Even at farmers markets, Romanesco still fetches a premium over regular cauliflower, because the seed is about three times as expensive, says John Givens, who grows about one-sixth of an acre of the Veronica variety in Goleta, and sells at more than a dozen locations, including Encino, Studio City, Pacific Palisades, Mar Vista and Hollywood.
Like other cauliflower, Romanesco generally grows best in cool weather, and so is most abundant in fall and winter. “The further you go into spring, the heads get smaller and smaller,” says Givens, who recently started his harvest and will offer Romanesco for the next two weeks.
Like other cauliflowers, Romanesco is at its best within a few days of harvest; when stored for more than a week it can develop unpleasant cabbagey off-flavors.
Weiser, who sells at many markets, including Claremont, Pasadena Saturday, Long Beach Sunday, Santa Monica and Hollywood, likes to bake Romanesco with olive oil, garlic, salt and pepper at 450 degrees for 20 minutes. He’ll be showcasing his Romanesco in a “Meet the Farmer” event this Saturday, Feb. 12, from noon to 3 p.m. at the Venice Whole Foods store.
Compared with regular cauliflower, Romanesco has a distinctive nubbly texture that carries through when cooked. Its flavor is often described as sweeter and nuttier than that of regular cauliflower, but I’m not sure I could tell the difference if blindfolded.
Perhaps that’s for the best, because if this fractal wonder’s flavor were as captivating as its looks, it might imperil the human race, since people would forget about everything else and just eat Romanesco.

### EXERCISE TASKS
- 1) According to the Romanesco passage, at what temperature and for how long does Weiser bake Romanesco?
- 2) Repeat the Romanesco passage word for word from "Like other cauliflowers, Romanesco" to "Whole Foods store.".
The listing after this point is separate from the Romanesco passage.

### RECORDS SUPPLIED

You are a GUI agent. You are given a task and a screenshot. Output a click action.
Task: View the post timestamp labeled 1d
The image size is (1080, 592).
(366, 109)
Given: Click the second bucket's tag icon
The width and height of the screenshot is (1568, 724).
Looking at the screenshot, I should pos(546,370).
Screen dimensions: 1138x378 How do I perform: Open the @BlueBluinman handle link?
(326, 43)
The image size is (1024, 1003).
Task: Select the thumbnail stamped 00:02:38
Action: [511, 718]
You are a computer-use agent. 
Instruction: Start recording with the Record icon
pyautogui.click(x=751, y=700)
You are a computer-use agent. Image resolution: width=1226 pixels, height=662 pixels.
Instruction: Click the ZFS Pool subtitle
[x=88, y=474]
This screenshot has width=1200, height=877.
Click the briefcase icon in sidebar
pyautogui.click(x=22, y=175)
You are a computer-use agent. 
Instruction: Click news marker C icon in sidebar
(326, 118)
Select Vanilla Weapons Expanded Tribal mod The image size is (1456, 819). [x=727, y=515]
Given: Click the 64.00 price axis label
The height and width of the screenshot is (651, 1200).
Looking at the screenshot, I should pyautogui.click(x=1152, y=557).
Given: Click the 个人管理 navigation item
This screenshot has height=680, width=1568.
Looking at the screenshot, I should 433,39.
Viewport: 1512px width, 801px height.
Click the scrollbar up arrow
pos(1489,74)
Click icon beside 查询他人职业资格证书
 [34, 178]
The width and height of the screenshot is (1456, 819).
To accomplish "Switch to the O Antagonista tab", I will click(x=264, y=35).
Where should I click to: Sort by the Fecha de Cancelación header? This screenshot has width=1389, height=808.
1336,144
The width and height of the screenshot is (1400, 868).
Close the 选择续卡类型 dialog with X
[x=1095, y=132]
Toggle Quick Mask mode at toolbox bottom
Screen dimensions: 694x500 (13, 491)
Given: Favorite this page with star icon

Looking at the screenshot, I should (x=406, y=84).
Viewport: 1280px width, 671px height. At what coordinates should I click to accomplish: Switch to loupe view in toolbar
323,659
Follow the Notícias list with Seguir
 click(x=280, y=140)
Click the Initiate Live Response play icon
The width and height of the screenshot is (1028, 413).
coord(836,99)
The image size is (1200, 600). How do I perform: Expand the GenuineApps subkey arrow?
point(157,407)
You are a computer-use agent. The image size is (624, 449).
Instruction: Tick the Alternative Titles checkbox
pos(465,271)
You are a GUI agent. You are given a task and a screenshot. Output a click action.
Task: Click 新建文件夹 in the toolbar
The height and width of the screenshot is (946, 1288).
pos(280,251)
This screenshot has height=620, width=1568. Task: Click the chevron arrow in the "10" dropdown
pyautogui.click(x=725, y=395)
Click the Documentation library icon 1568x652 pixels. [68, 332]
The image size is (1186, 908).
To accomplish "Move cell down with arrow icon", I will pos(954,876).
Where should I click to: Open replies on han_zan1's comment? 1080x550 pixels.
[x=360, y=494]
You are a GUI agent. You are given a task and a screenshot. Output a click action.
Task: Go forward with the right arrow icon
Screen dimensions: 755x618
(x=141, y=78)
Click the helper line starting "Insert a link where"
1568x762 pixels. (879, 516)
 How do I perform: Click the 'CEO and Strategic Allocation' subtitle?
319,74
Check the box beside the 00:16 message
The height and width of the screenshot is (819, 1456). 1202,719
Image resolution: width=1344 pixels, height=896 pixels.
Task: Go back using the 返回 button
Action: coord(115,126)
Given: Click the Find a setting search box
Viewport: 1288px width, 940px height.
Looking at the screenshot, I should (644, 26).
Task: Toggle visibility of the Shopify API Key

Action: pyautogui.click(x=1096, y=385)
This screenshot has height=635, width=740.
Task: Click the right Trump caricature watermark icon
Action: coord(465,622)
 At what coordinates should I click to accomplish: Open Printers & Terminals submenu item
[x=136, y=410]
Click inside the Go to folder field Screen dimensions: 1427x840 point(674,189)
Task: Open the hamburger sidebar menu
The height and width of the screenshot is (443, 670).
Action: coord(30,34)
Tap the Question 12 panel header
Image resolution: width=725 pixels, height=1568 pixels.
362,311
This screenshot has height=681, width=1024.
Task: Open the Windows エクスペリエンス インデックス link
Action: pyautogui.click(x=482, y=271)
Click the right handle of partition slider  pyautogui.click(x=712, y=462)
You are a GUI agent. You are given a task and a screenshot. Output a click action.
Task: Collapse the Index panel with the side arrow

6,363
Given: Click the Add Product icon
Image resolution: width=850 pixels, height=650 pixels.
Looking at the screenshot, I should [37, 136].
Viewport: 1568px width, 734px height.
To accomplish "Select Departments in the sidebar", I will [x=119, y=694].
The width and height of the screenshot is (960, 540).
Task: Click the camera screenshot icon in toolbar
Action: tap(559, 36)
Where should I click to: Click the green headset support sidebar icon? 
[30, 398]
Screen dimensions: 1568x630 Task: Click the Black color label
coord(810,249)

### ANSWERS GIVEN
- 1) At 450 degrees for 20 minutes.

- 2)
Like other cauliflowers, Romanesco is at its best within a few days of harvest; when stored for more than a week it can develop unpleasant cabbagey off-flavors.
Weiser, who sells at many markets, including Claremont, Pasadena Saturday, Long Beach Sunday, Santa Monica and Hollywood, likes to bake Romanesco with olive oil, garlic, salt and pepper at 450 degrees for 20 minutes. He’ll be showcasing his Romanesco in a “Meet the Farmer” event this Saturday, Feb. 12, from noon to 3 p.m. at the Venice Whole Foods store.